Copy out, exactly and with nothing else, the stretch of lines that starts at the line containing "La Brújula del" and finishes at the end of the data.

Stored items from a collection
= = = = =
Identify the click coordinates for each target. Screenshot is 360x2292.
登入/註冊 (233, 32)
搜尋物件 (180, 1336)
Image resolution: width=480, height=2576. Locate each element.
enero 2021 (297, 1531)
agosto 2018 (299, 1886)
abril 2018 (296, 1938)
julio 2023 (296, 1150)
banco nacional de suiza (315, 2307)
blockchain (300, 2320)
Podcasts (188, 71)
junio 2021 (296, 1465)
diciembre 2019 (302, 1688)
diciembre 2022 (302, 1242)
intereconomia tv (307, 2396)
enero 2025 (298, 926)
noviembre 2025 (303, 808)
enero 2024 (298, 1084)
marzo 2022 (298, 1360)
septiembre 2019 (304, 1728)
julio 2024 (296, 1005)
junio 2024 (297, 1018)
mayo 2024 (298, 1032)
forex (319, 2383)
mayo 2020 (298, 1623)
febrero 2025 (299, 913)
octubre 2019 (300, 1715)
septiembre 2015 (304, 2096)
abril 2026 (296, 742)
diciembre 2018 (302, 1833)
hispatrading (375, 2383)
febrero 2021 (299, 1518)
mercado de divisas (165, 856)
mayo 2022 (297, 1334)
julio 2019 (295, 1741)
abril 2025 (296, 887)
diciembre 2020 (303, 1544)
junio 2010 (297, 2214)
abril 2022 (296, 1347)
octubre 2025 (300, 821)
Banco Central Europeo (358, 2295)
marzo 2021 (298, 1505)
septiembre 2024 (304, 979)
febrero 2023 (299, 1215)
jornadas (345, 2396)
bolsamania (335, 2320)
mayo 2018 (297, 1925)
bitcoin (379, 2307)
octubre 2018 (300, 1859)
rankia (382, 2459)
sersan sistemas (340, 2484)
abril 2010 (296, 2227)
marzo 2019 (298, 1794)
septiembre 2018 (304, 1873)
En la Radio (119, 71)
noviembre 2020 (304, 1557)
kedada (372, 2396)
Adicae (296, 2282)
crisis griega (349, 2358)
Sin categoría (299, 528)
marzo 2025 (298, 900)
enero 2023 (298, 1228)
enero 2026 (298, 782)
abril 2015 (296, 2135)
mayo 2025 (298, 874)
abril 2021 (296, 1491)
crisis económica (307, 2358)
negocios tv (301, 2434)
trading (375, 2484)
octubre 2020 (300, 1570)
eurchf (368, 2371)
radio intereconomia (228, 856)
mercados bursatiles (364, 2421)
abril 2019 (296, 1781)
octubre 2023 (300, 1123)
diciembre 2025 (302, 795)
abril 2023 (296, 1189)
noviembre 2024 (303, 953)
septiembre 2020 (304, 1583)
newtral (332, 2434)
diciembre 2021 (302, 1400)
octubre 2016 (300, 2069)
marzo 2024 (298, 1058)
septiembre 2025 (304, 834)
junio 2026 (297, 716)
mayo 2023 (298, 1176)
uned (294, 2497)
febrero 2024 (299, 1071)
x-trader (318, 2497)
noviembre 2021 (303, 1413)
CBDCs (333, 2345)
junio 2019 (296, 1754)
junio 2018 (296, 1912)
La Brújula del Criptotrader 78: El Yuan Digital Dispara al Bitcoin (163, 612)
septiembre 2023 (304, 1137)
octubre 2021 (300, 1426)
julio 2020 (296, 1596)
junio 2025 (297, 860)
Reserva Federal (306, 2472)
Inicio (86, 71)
= = = = =
◆ **Reply to the task**:
La Brújula del Criptotrader 78: El Yuan Digital Dispara al Bitcoin (163, 612)
septiembre 2023 (304, 1137)
octubre 2021 (300, 1426)
julio 2020 (296, 1596)
junio 2025 (297, 860)
Reserva Federal (306, 2472)
Inicio (86, 71)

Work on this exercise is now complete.